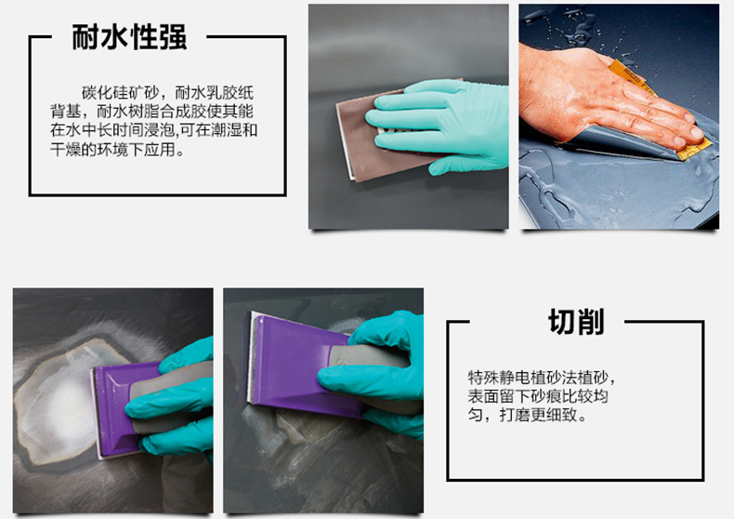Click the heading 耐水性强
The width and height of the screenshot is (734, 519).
coord(129,37)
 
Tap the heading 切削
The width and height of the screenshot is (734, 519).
coord(576,321)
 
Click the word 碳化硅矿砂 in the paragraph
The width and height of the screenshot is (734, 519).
coord(120,93)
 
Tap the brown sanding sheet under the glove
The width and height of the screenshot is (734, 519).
coord(370,136)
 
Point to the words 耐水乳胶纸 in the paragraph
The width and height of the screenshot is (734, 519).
coord(214,93)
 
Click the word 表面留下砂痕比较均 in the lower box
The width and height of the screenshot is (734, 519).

_Set problem_:
Set out each line of the records above as a numbered list, skipping the blank lines and omitting the pictures.

_Solution for this exercise_:
1. Click the heading 耐水性强
2. The width and height of the screenshot is (734, 519).
3. coord(129,37)
4. Tap the heading 切削
5. The width and height of the screenshot is (734, 519).
6. coord(576,321)
7. Click the word 碳化硅矿砂 in the paragraph
8. The width and height of the screenshot is (734, 519).
9. coord(120,93)
10. Tap the brown sanding sheet under the glove
11. The width and height of the screenshot is (734, 519).
12. coord(370,136)
13. Point to the words 耐水乳胶纸 in the paragraph
14. The width and height of the screenshot is (734, 519).
15. coord(214,93)
16. Click the word 表面留下砂痕比较均 in the lower box
17. The width and height of the screenshot is (734, 519).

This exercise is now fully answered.